Zachary Grant "Zach" Britton (born December 22, 1987) is a Major League Baseball (MLB) pitcher for the Baltimore Orioles.

Early years

Britton, the youngest of three brothers, was raised in Santa Clarita, California.[1] During his only year at Canyon High School,[2] he spent two days in intensive care when he sustained fractures of the skull and clavicle and bleeding in the brain as a result of diving headfirst into concrete while attempting to catch a foul popup during baseball practice with the freshman squad. When he moved with his family to Texas, he transferred to Weatherford High School, where he was an all-state outfielder who also pitched.[1][3]

Professional career

Britton was offered an athletic scholarship to attend Texas A&M University.[3] After he was selected by the Baltimore Orioles in the third round (85th overall) of the 2006 Major League Baseball Draft,[4] he accepted a $435,000 signing bonus to join the ballclub.[1]

Before the 2010 season, he was considered the Orioles third best prospect according to Baseball America.[5] In a midseason top 25 prospect list, he was ranked the 10th best prospect in all of baseball.[6] Prior to 2011, Baseball America had him ranked second among Orioles prospects.[7]

Even though he was the Orioles' best pitcher statistically during spring training, he was expected to start the 2011 campaign in the minors when he was optioned to the Norfolk Tides on March 29.[8] That all changed when he was recalled five days later on April 3 to replace the injured Brian Matusz on the starting rotation.[9] Britton capped a season-opening three-game sweep of the Tampa Bay Rays by winning his MLB debut that same day in a 5–1 victory at Tropicana Field. He allowed a run and three hits in six innings.[10]

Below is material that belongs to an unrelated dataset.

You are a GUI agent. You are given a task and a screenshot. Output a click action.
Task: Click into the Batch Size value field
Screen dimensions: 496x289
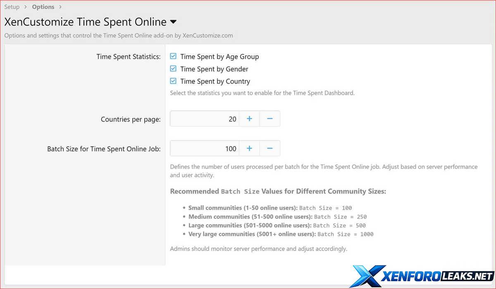tap(205, 148)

Britton showcased his batting prowess during his first experience with interleague play. His five hits in eight at-bats were the most by any American League (AL) pitcher in 2011.[11] His first major league hit and run batted in (RBI) came on a double off Jason Marquis in the fourth inning of an 8–4 defeat to the Washington Nationals at Nationals Park on June 17.[12] He hit his first big league home run off Brandon Beachy in the third inning of a 5–4 victory over the Atlanta Braves at Turner Field on July 3.[11]

Britton was unexpectedly sent to the Bowie Baysox on July 9. After a 5–1 start, he had lost six of his next seven decisions. There was speculation that the Orioles made the move to prevent him from getting a full year of major league service time and thus delaying his eligibility for free agency by a season.[13]

On March 26, 2012, Britton was placed on the 15-day disabled list due to a left shoulder impingement. He was then transferred retroactively to the 60-day disabled list on June 3, but was reinstated on June 6 to begin his minor league rehab assignment with the Tides.[14] He made his 2012 debut on July 17.[15]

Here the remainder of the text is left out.